Halperín se refiere al comienzo de la década del 60, pero suena tétricamente parecido al presente. La Argentina se repite. Tulio murió en 2014, y ya no encontraba ni un rayo de luz que aclarara el futuro de un país al que le había dedicado todo su talento. 

Meses antes había publicado el ensayo que lleva la palabra “agonía” en el título. En el párrafo final de ese breve libro, Halperín parece más optimista que de costumbre. La hiperinflación de 1989, que provocó el final del gobierno de Alfonsín, podría convertirse en un “recuerdo aleccionador”, de encontrarse una salida a la degradación institucional. Si tal paso adelante no es posible, la Argentina seguirá exhibiendo su resignación a vivir en la “más cruda intemperie”. Halperín sostiene que es urgente recorrer el camino hacia “un nuevo orden económico”. Pero el optimismo no es su fuerte y concluye: una vez pagado ese precio, si ese pago es posible, lo que se alcanza es verdaderamente poco. 

Alberto Fernández podría mirarse en el espejo de Frondizi, que ofreció una salida inmediata y deseada por sus eventuales votantes. Llegó a la presidencia con esa promesa más concreta que las de Fernández, porque Frondizi sabía de lo que estaba hablando y quienes lo rodeaban habían estudiado el asunto durante veinte años. Sin embargo, concluye Halperín, “lo que formalmente se presentaba como la expresión de la voluntad del pueblo soberano, era en verdad la apertura de un complicado gambito destinado a alcanzar un desenlace muy distinto”. 

Esta no es una historia remota, del mismo modo que a nadie le parece remota la transición española del aislamiento franquista a la democracia europeísta. La historia nos aconseja salir de las enumeraciones que traen los diarios y del fechado obsesivo en el presente. Algunos hechos y decisiones tomadas hace cinco décadas todavía nos marcan, aunque los desconozcamos o nos parezcan desvaídos parientes, mientras subimos y bajamos la montaña rusa de la política miniaturizada por el descuido de nuestros políticos, la aceleración mediática y nuestra pereza.

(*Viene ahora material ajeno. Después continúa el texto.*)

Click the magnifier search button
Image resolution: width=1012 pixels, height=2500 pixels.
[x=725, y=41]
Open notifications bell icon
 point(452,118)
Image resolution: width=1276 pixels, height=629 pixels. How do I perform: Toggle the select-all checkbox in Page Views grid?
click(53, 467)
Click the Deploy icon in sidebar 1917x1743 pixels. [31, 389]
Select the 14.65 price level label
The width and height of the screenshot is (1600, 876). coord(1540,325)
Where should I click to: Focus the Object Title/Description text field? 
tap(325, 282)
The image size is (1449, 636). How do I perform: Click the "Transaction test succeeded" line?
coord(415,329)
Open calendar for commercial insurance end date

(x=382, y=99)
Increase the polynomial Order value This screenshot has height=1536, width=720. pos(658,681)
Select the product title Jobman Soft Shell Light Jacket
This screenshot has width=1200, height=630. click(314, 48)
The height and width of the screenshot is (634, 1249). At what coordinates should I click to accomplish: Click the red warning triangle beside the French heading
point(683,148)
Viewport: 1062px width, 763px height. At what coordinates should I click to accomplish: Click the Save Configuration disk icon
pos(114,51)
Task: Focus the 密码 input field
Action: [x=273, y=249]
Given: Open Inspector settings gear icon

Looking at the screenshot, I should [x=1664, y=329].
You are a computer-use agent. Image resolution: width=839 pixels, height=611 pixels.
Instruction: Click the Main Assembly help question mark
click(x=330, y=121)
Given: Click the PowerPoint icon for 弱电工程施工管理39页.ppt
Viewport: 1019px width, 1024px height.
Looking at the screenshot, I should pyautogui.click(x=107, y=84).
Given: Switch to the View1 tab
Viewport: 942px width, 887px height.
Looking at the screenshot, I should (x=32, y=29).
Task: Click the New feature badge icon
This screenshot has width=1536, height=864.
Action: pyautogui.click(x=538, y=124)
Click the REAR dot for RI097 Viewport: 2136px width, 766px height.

Termino estas líneas enviando los mejores deseos de salud a nuestra vicepresidente. ¿Qué haría Alberto sin ella? ¿Podría Randazzo reorganizar el previsible caos justicialista? ¿Se dividiría el bloque en diputados? ¿Máximo Kirchner continuaría el linaje? ¿Hacia qué lugar, quizá más tradicional y arcaico, se correrían algunos de nuestros estados federales? ¿Quién transferiría algo de poder a los que toman medidas económicas? Y, finalmente, la pregunta que representa la esencia misma de la argentinidad: ¿qué va a pasar con el dólar?